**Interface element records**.
--- Start ---
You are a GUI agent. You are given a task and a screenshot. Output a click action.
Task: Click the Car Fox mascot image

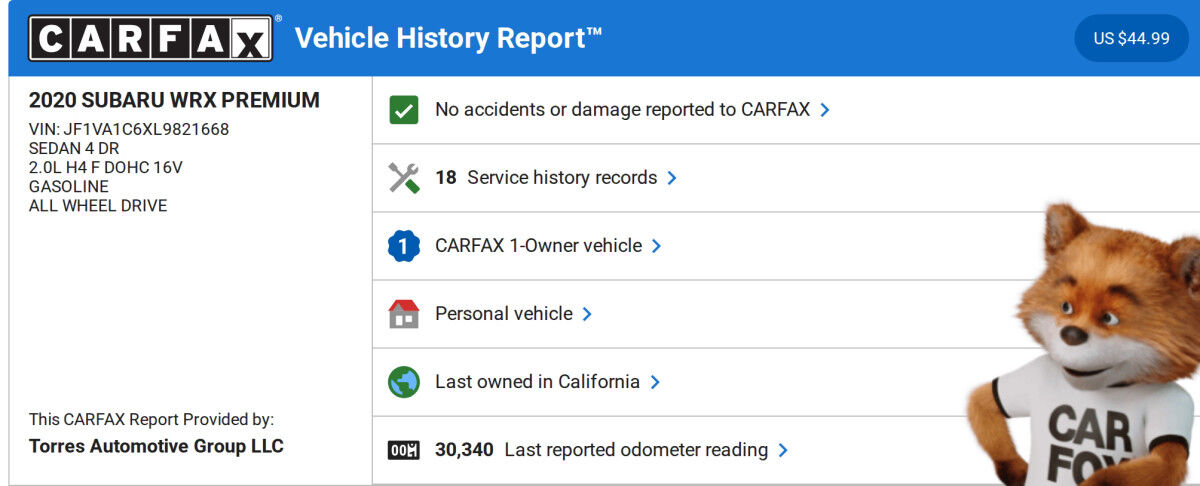(1090, 350)

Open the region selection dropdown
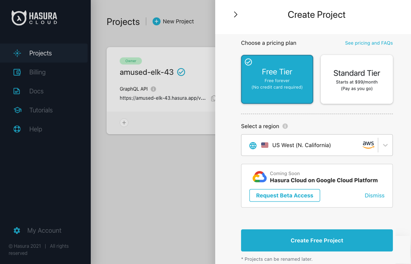(385, 145)
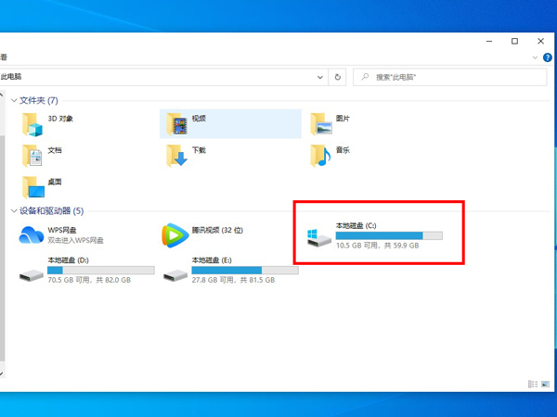Expand the ribbon with the chevron
The width and height of the screenshot is (557, 417).
click(x=535, y=57)
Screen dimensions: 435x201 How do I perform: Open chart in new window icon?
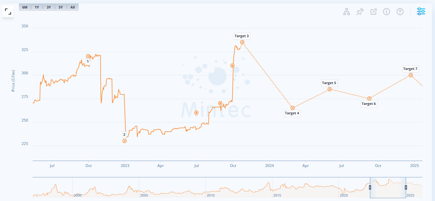coord(373,12)
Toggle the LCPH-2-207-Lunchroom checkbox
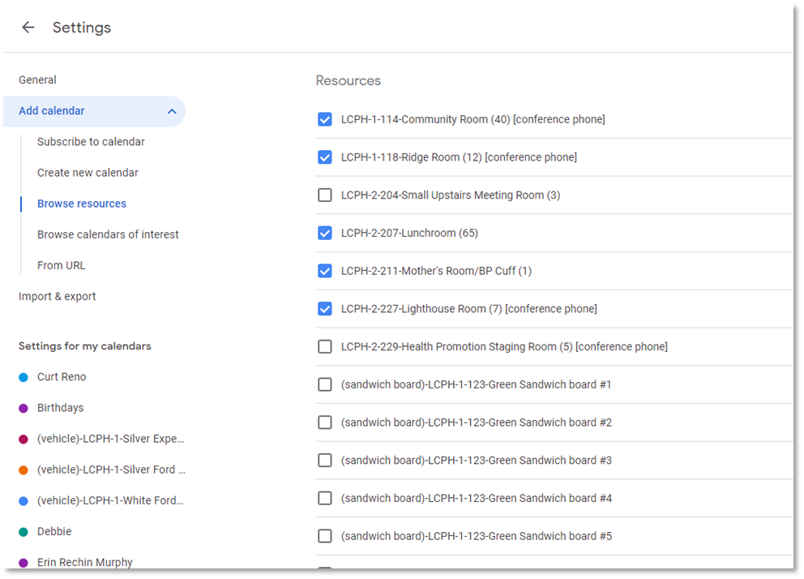This screenshot has width=804, height=579. click(x=325, y=234)
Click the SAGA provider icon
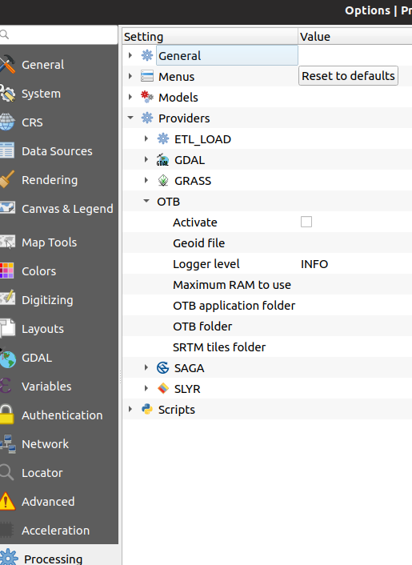The height and width of the screenshot is (565, 412). click(162, 368)
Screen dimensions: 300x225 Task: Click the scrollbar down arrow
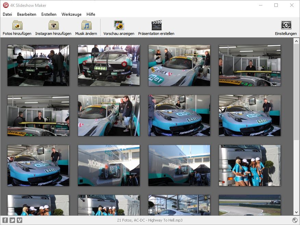coord(296,212)
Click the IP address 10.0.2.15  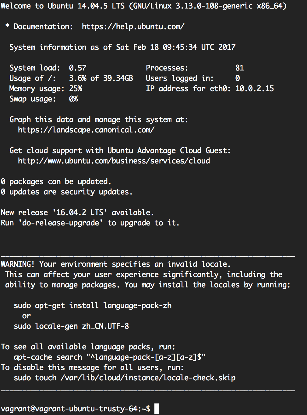255,89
--- End ---
**EXERCISE TASK**.
Collect every line of the data above that contains the word "Open", treating uppercase and lowercase letters as distinct.

**TASK RESULT**.
Open the region selection dropdown
Screen dimensions: 435x201 How do I perform: Open chart in new window icon?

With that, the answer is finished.